# AIM OF THE TASK:
The answer must be one number: how many lines of the records contain "green".

── EXCERPTED DATA

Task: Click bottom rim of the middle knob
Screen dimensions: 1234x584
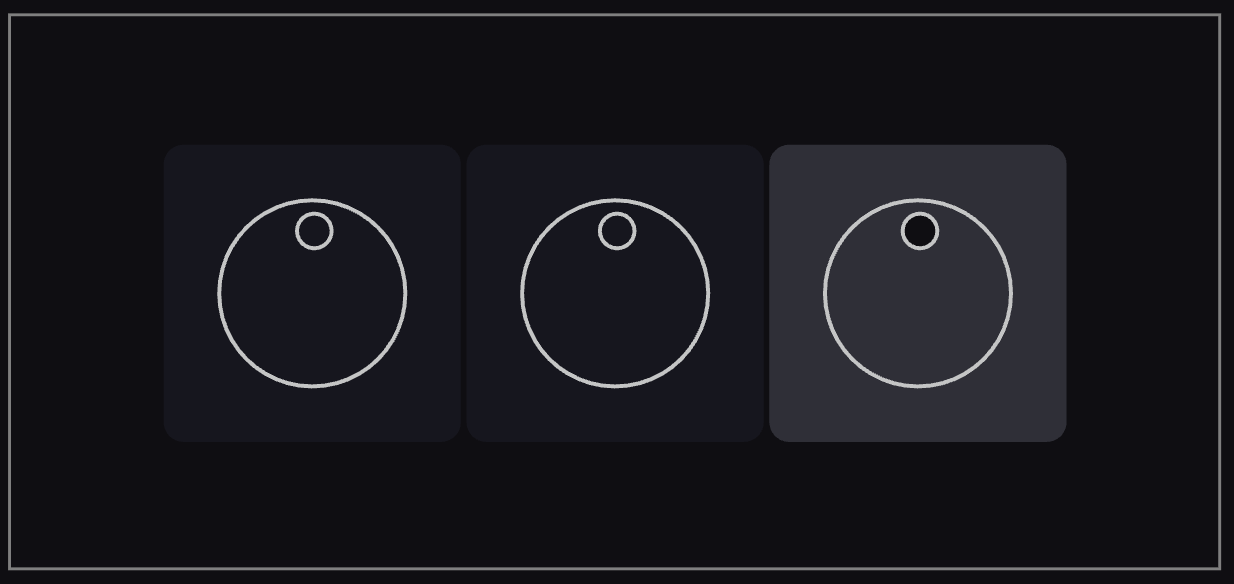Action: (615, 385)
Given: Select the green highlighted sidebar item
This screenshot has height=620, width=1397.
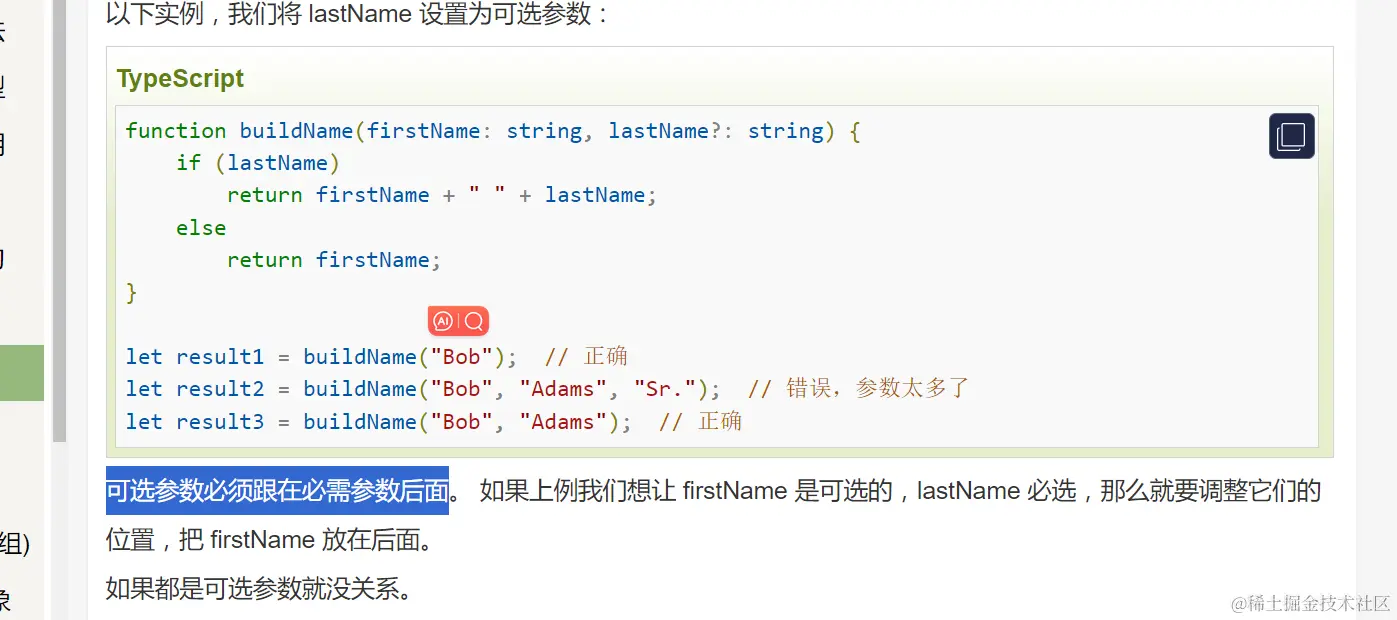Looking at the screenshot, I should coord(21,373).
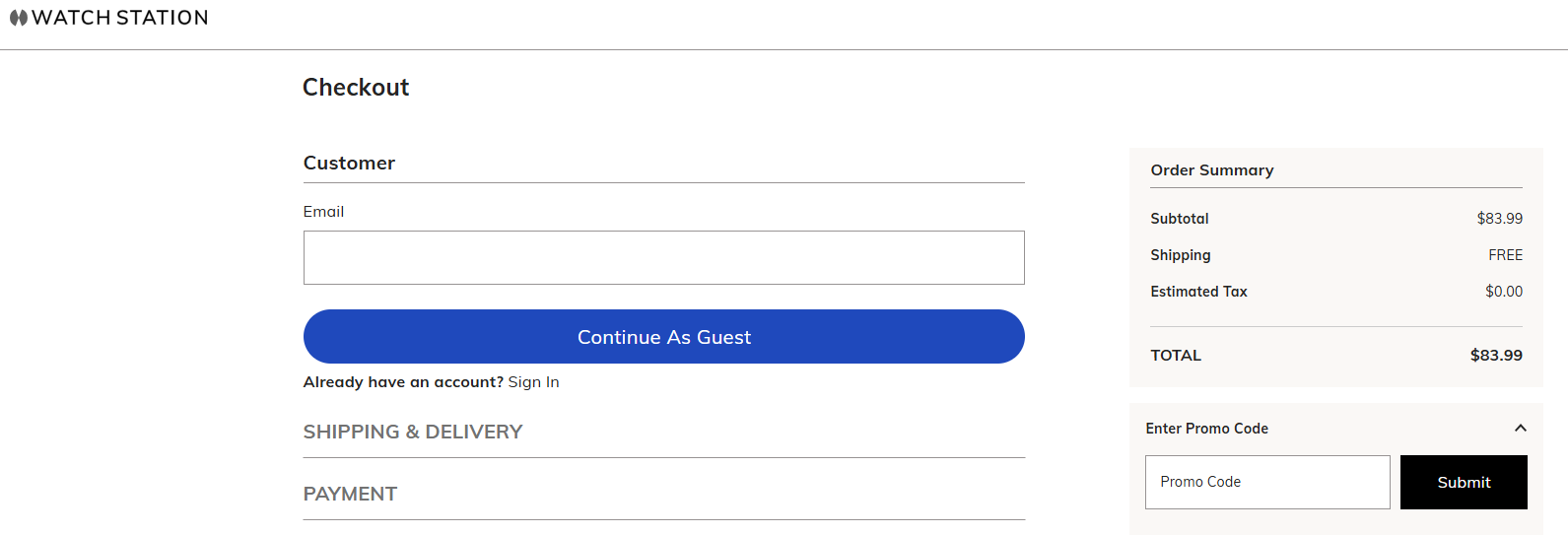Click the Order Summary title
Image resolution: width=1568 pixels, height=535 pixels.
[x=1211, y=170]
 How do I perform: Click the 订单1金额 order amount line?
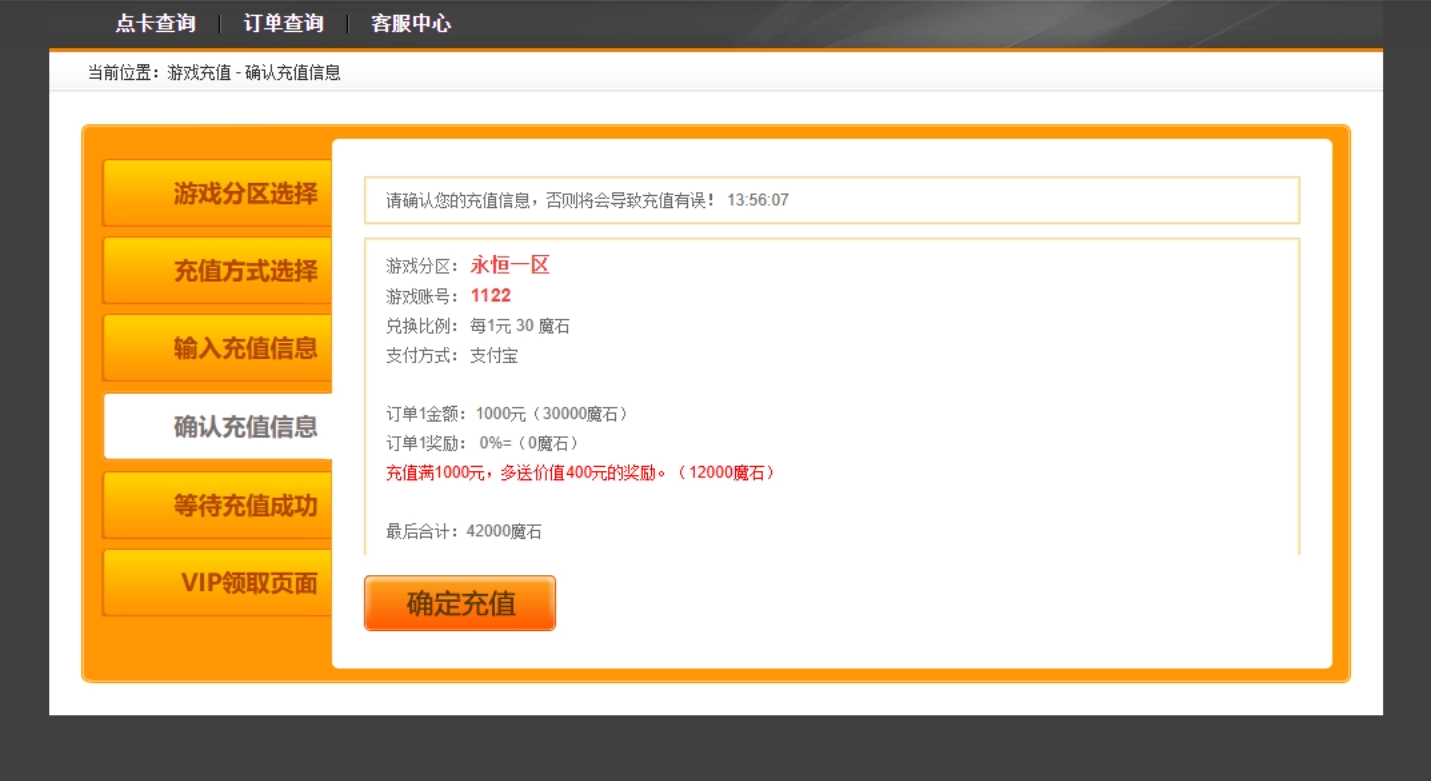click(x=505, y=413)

────
── EXCERPTED DATA

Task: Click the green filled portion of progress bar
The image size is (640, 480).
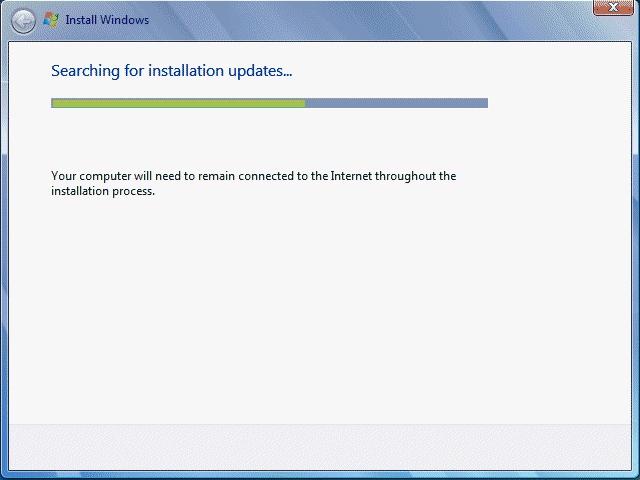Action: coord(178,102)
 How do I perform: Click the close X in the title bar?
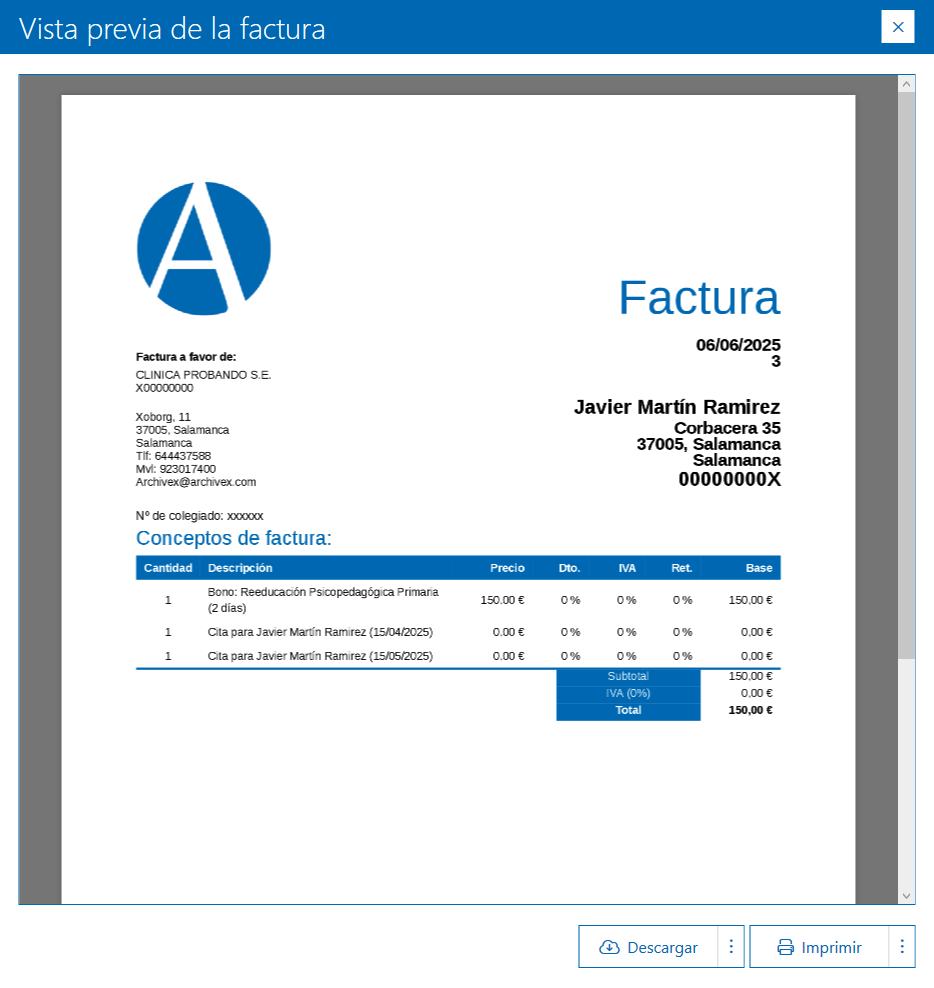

────

# RESPONSE AREA:
2